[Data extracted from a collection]
=== Section Start ===

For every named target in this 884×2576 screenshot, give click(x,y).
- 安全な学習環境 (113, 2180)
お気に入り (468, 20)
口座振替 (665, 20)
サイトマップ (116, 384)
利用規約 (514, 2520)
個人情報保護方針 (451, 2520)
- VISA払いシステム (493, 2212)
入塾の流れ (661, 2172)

=== Section End ===

Reproduce the data in its entirety, matching each character.

▸ **Answer area**
For every named target in this 884×2576 screenshot, give click(x,y).
- 安全な学習環境 (113, 2180)
お気に入り (468, 20)
口座振替 (665, 20)
サイトマップ (116, 384)
利用規約 (514, 2520)
個人情報保護方針 (451, 2520)
- VISA払いシステム (493, 2212)
入塾の流れ (661, 2172)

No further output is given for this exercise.